▶

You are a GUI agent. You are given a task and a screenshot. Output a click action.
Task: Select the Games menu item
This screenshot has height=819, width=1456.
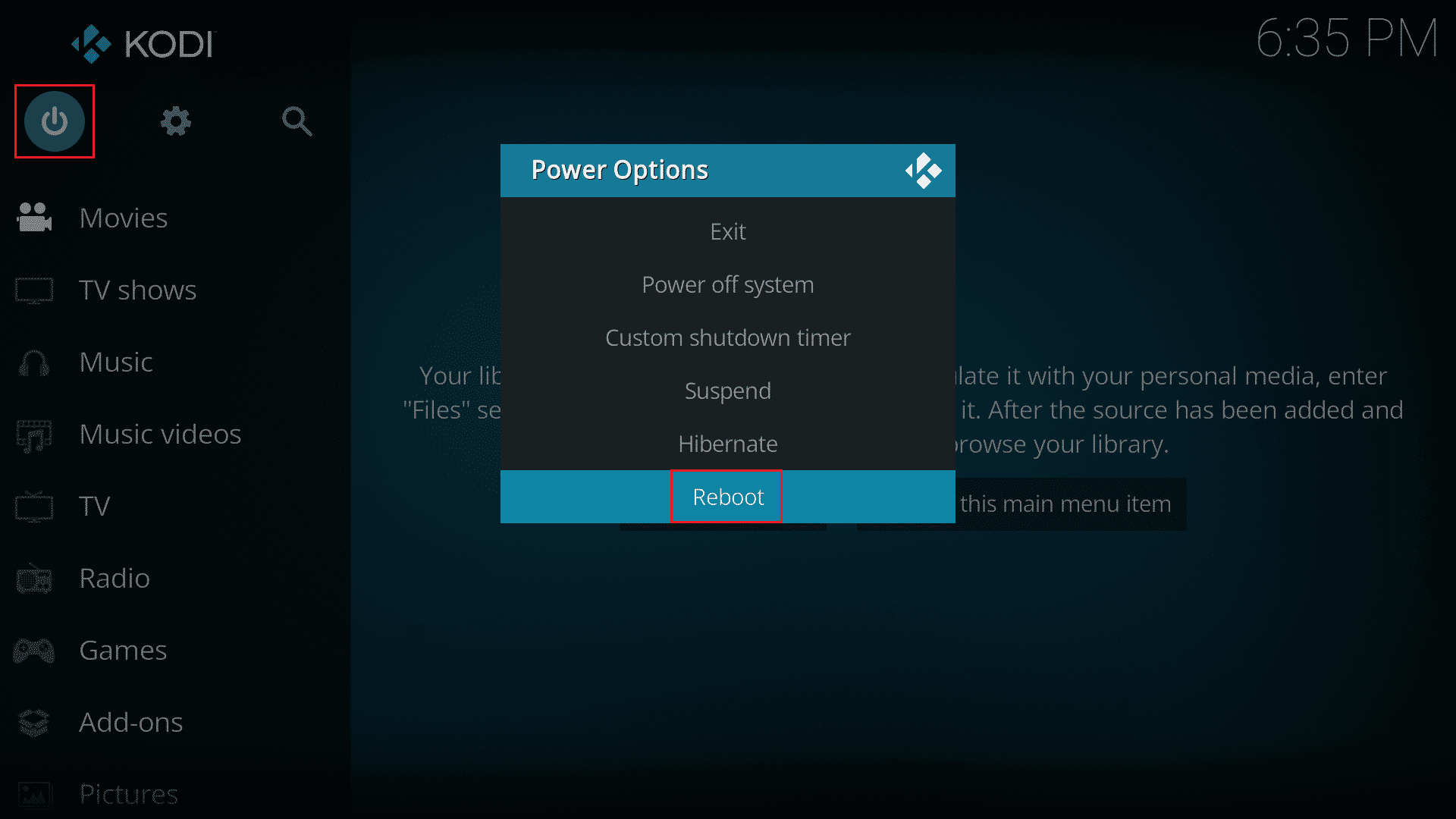tap(119, 649)
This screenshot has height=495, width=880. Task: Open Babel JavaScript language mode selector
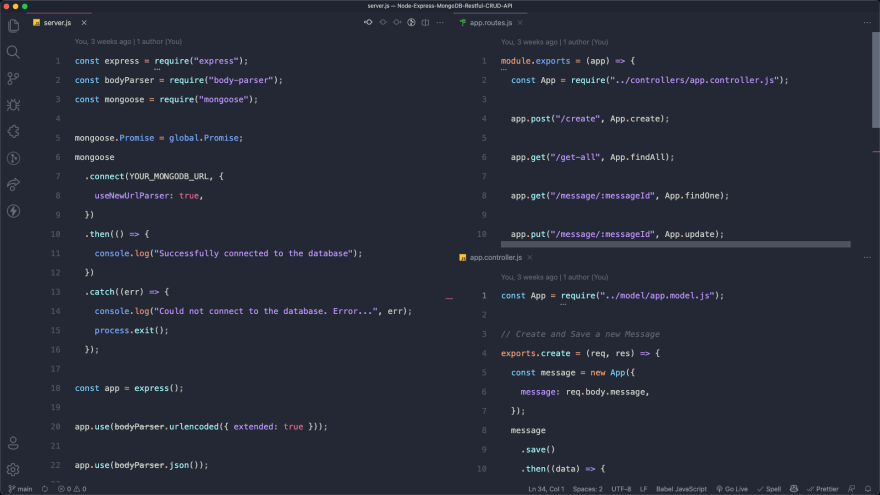tap(681, 489)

◀

- WORK TO DO:
Reproduce all of the lines above word for word, leaving out the pictures.

- SOLUTION BELOW:
You are a GUI agent. You are given a task and a screenshot. Output a click action.
Task: Select the Games menu item
This screenshot has height=819, width=1456.
tap(119, 649)
This screenshot has height=495, width=880. Task: Open Babel JavaScript language mode selector
tap(681, 489)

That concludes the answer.